---- Exercise material

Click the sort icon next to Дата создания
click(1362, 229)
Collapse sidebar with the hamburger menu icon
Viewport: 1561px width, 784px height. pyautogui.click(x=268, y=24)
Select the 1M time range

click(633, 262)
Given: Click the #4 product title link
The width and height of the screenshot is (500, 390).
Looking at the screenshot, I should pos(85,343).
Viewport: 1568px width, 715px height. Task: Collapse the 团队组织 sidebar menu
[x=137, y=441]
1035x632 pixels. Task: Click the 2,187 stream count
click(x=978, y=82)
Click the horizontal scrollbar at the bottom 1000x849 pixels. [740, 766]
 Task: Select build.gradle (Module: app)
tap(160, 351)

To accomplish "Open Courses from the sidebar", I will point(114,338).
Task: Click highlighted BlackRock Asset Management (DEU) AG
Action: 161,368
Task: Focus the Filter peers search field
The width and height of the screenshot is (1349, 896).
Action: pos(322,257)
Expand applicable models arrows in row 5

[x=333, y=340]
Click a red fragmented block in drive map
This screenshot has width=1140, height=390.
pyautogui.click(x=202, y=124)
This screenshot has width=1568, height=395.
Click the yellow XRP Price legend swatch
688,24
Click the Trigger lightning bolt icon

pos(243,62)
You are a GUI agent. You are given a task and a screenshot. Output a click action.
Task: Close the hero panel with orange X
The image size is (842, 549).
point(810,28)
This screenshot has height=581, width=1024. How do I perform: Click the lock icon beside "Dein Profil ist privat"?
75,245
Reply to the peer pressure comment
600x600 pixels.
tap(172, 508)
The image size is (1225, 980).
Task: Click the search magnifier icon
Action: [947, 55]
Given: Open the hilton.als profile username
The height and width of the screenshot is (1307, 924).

--------

_Exercise aim_
Please retype the records above starting with the line that contains "Click the yellow XRP Price legend swatch" and stopping after the last line, changing nothing.

_Output for this exercise_
Click the yellow XRP Price legend swatch
688,24
Click the Trigger lightning bolt icon

pos(243,62)
You are a GUI agent. You are given a task and a screenshot. Output a click action.
Task: Close the hero panel with orange X
The image size is (842, 549).
point(810,28)
This screenshot has height=581, width=1024. How do I perform: Click the lock icon beside "Dein Profil ist privat"?
75,245
Reply to the peer pressure comment
600x600 pixels.
tap(172, 508)
The image size is (1225, 980).
Task: Click the search magnifier icon
Action: [947, 55]
Given: Open the hilton.als profile username
The height and width of the screenshot is (1307, 924).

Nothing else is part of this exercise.